The exclude_duplicates() function removes rows of data that have the same IP address and/or same latitude and longitude. The function is written to work with data from Qualtrics surveys.

Usage

exclude_duplicates(
  x,
  id_col = "ResponseId",
  ip_col = "IPAddress",
  location_col = c("LocationLatitude", "LocationLongitude"),
  rename = TRUE,
  dupl_ip = TRUE,
  dupl_location = TRUE,
  include_na = FALSE,
  quiet = TRUE,
  print = TRUE,
  silent = FALSE
)

Arguments

x

Data frame (preferably imported from Qualtrics using {qualtRics}).

id_col

Column name for unique row ID (e.g., participant).

ip_col

Column name for IP addresses.

location_col

Two element vector specifying columns for latitude and longitude (in that order).

rename

Logical indicating whether to rename columns (using rename_columns())

dupl_ip

Logical indicating whether to check IP addresses.

dupl_location

Logical indicating whether to check latitude and longitude.

include_na

Logical indicating whether to include rows with NAs for IP address and location as potentially excluded rows.

quiet

Logical indicating whether to print message to console.

print

Logical indicating whether to print returned tibble to console.

silent

Logical indicating whether to print message to console. Note this argument controls the exclude message not the check message.

Value

An object of the same type as x that excludes rows with duplicate IP addresses and/or locations. For a function that just checks for and returns duplicate rows, use check_duplicates(). For a function that marks these rows, use mark_duplicates().

Details

To record this information in your Qualtrics survey, you must ensure that Anonymize responses is disabled.

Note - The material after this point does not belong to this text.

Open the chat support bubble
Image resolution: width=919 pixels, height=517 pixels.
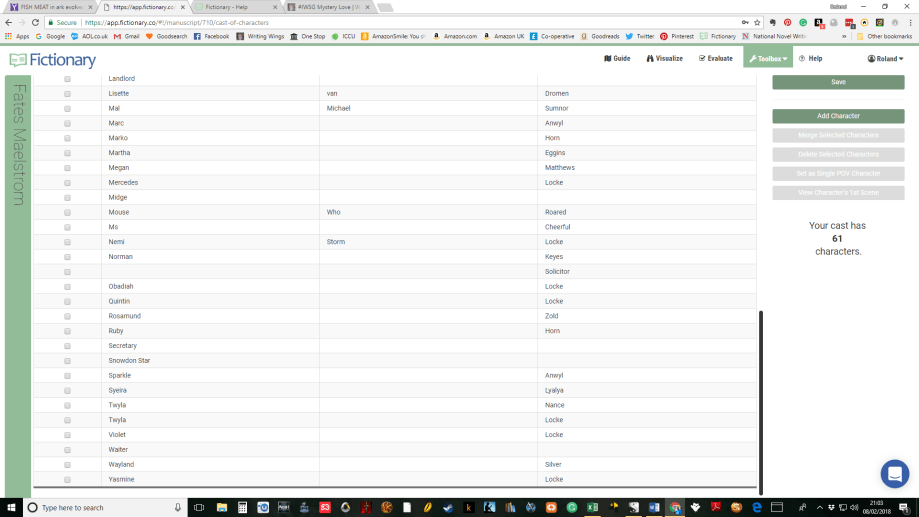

Default column names are set based on output from the qualtRics::fetch_survey(). By default, IP address and location are both checked, but they can be checked separately with the dupl_ip and dupl_location arguments.

The function outputs to console separate messages about the number of rows with duplicate IP addresses and rows with duplicate locations. These counts are computed independently, so rows may be counted for both types of duplicates.

See also

Other duplicates functions: check_duplicates(), mark_duplicates()

Other exclude functions: exclude_duration(), exclude_ip(), exclude_location(), exclude_preview(), exclude_progress(), exclude_resolution()

Examples

# Exclude duplicate IP addresses and locations
data(qualtrics_text)
df <- exclude_duplicates(qualtrics_text)
#>  10 out of 100 duplicate rows were excluded, leaving 90 rows.

# Remove preview data first
df <- qualtrics_text %>%
  exclude_preview() %>%
  exclude_duplicates()
#>  2 out of 100 preview rows were excluded, leaving 98 rows.
#>  10 out of 98 duplicate rows were excluded, leaving 88 rows.

# Exclude only for duplicate locations
df <- qualtrics_text %>%
  exclude_preview() %>%
  exclude_duplicates(dupl_location = FALSE)
#>  2 out of 100 preview rows were excluded, leaving 98 rows.
#>  7 out of 98 duplicate rows were excluded, leaving 91 rows.